Fig. 12 compares the daily MAPE results for the load zone MHK VL in 2017. Considered are HMM and TVB results. The highest error above 10% in HMM approach occurs in June, i.e. around the 158th day of the year. For all other months, there are no such error peaks. It is assumed, that the difference in prediction quality between MHK VL and New York City is caused by differing load consumption and area sizes. MHK VL has a relatively small population and thus small consumption. On the other hand, it is spread about 15,230 square kilometers and temperature forecasts based on the data from several weather stations are required. Weather conditions at different locations in the MHK VL and consequently the load may strongly vary which must lead to forecast inaccuracies on the aggregation level.

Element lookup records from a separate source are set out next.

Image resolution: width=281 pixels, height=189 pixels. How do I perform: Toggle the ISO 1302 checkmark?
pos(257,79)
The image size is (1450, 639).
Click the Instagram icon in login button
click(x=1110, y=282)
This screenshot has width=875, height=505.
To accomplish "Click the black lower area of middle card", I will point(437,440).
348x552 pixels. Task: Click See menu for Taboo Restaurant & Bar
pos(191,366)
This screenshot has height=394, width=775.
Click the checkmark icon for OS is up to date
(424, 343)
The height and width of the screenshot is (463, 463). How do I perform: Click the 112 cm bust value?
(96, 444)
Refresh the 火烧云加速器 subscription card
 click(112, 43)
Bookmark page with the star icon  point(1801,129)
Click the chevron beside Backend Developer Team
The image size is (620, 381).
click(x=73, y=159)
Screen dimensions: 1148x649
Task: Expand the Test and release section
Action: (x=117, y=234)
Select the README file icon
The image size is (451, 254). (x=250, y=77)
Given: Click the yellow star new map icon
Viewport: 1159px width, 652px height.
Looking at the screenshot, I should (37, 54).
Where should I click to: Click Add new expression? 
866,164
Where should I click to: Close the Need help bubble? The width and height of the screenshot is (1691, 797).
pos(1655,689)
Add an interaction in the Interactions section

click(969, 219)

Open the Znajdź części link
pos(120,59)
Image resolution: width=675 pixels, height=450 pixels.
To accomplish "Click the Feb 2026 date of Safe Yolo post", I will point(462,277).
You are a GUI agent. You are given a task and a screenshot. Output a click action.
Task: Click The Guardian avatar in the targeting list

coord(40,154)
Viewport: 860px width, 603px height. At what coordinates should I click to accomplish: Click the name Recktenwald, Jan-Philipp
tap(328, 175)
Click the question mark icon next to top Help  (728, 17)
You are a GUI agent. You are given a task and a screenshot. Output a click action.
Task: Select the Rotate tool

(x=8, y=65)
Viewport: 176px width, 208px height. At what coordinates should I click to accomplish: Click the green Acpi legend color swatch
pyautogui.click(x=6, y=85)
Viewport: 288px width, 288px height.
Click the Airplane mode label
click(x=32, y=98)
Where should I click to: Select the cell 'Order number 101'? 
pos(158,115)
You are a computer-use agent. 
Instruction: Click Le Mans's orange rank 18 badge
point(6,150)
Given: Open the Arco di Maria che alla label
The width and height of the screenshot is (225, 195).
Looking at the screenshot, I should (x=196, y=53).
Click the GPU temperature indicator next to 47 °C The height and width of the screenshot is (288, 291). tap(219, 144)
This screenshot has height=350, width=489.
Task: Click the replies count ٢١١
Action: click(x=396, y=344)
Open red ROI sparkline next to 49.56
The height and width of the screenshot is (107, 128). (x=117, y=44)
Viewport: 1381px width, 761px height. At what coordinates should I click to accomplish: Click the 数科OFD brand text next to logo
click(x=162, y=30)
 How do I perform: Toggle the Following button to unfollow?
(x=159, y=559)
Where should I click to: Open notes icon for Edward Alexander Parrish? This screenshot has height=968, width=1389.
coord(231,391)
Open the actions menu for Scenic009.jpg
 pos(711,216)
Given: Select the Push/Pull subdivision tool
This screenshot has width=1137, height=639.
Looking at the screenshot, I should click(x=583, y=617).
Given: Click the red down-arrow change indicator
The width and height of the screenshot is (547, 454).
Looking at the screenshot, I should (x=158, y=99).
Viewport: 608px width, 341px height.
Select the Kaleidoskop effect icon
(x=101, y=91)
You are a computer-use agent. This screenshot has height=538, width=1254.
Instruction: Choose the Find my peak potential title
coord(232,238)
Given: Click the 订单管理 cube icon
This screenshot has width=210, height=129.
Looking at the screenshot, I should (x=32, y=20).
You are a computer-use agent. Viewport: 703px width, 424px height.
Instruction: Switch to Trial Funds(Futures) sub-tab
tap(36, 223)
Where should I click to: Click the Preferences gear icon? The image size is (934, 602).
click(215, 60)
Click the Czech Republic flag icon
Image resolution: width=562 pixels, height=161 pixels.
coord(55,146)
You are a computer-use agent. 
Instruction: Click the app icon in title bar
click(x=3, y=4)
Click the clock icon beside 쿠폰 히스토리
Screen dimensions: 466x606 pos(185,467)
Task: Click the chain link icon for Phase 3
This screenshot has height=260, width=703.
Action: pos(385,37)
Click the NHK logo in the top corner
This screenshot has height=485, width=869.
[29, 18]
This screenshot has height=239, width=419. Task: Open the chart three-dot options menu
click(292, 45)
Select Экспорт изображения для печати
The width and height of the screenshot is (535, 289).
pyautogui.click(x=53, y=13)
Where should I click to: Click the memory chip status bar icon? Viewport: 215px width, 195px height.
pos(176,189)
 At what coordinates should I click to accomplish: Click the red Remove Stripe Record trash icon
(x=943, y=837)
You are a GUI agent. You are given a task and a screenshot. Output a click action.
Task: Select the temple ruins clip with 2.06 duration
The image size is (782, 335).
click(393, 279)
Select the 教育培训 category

Comparison of daily MAPE of a day ahead forecast for MHK VL in 2017.
The HMM method has been tested on a PC with Intel Core i5-6300U CPU@2.40GHz with 32 GB RAM. The implementation is done with C++ language. Table 2 summarizes the average execution time in seconds for an hourly day ahead forecast for each zone separately. Additionally, the load power bin size used during the calculation is presented. The load zones with the highest spread in load power, i.e.: NYC, LONGIL and CENTRL get the largest bin sizes. The computation time for all zones differs only slightly because the binning approach produces a similar number of states. The average computation time accross all zones is about 1.82 secons for one time series of 24 time points.
Execution time and bin size for NYISO load zones
The presented approach uses 24 discrete state Hidden Markov Models with a large number of states to conduct a 24 hours ahead load forecast in a single step. The feature set used for the prediction includes the ambient temperature, wet bulb, the day type and the hour of the day. Additionally, a calculated variable, i.e., the hourly delta load is considered as an observation input. Before the forecast execution, the historical data is filtered for inputs similar to the features on the forecast day. The resulting time series are used to create the Hidden Markov Models. The actual forecasting is executed employing a reduced state Viterbi algorithm. The reduction step utilizes the strong correlation of the load at subsequenthours.
Due to achieved simulation results, the method combines a very good prediction quality with simplicity given by the usage of 24 Hidden Markov Models. The algorithm achieves stable and very good results for all eleven NYISO zones compared with two other approaches. The applied reduced state Viterbi algorithm significantly decreases the execution time of the prediction algorithm.
One of the limitations of the algorithm is the assumption of a strong auto-correlation in the load data. For data sets with no or weak auto-correlation of the data related to the states, the approach will not work. The filtering step is based on the observation that the load is more sensitive to temperatures above 60 F. For data with a different relationship between temperature and load, this part of the algorithm has to be adjusted. Also, since the state transitions and emissions are assumed to be Gaussians, this method will be not directly applicable to data with a different underlying distribution type. Finally, the algorithm requires at least 20 historical time series for the creation of HMMs. However, nowadays utilities do collect and store such amounts of data.
In future work, the focus will be put on Gaussian Processes and ANNs. Also, forecast points at lower voltage levels will be addressed.